At least, so says Sen. Mark Warner (D-Virginia).
“Congress can no longer sit idly by in this data privacy debate,” he stated Thursday. “We need comprehensive federal legislation, which addresses not only privacy but a range of related consumer protection and competition issues, to afford all Americans the protections they deserve.”
Warner is among several federal lawmakers who have floated privacy bills in the last year. One proposed bill he introduced, along with Deb Fischer (R-Nebraska), would prohibit companies from duping people into consenting to data collection.
Another bill that he co-sponsored would require large tech companies to disclose whether they display material to particular users based on personal data collected from them, including their web-browsing and search history. That bill would also require the tech companies to offer a version of their services that doesn't return results based on personal factors, like web-browsing history.
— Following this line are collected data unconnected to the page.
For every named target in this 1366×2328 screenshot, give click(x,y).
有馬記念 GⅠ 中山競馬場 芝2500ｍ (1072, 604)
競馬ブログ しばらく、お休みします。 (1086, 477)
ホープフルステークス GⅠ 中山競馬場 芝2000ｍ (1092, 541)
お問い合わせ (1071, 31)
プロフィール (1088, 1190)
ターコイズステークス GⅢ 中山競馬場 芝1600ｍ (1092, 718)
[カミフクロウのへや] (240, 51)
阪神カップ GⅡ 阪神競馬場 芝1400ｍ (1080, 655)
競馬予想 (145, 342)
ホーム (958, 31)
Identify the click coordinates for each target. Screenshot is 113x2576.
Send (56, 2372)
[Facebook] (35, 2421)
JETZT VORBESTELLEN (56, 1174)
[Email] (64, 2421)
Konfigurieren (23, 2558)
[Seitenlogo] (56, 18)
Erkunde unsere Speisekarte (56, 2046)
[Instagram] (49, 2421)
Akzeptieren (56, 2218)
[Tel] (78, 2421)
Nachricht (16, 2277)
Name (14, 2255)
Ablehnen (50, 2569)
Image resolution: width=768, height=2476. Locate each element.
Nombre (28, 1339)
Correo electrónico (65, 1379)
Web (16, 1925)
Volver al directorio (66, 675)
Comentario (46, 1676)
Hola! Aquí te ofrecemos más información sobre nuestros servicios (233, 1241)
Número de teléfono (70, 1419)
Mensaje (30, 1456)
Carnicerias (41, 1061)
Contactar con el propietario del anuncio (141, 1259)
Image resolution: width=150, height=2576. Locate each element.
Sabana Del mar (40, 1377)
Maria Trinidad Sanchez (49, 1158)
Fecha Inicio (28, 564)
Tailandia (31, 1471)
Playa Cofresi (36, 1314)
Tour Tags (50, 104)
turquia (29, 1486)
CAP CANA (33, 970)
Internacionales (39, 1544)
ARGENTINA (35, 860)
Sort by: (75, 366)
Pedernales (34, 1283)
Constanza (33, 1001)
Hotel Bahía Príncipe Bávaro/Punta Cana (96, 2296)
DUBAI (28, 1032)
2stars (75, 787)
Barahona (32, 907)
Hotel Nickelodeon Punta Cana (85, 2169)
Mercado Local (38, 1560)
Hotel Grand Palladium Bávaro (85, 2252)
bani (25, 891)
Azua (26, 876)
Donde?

The ad industry and various business groups have also called for national privacy legislation that would override state laws.
But although some politicians on both sides of the aisle have expressed support for a federal privacy bill, there is significant disagreement about specifics.
Earlier this year, influential Senator Dianne Feinstein (D-California) said she would only support a national bill if it was at least as strong as California's new Consumer Privacy Act.
That law gives residents the right to learn what personal data is held about them by companies, request deletion of that information, and opt out of the transfer of the data to third parties.
California's law could get even stronger, if a new ballot initiative backed by Californians for Consumer Privacy gains traction. Among other provisions, that initiative, dubbed the California Privacy Rights Act, would restrict businesses' ability to use “sensitive” data like precise geolocation data, race, ethnicity, religion and biometric information.
Late last year, Becerra released the initiative's title and summary -- a move that cleared the way for the advocates to begin collecting signatures. The group must gather more than 620,000 signatures for the initiative to appear on the November 2020 state ballot.
California isn't the only state with a new privacy law. In October, Nevada residents gained the right to opt out of the sale of some information, including their names, addresses, email addresses and telephone numbers.
And starting in July, broadband providers in Maine won't be allowed to disclose customers' data -- including web-browsing history, precise geolocation information, IP addresses and device identifiers -- without their explicit consent.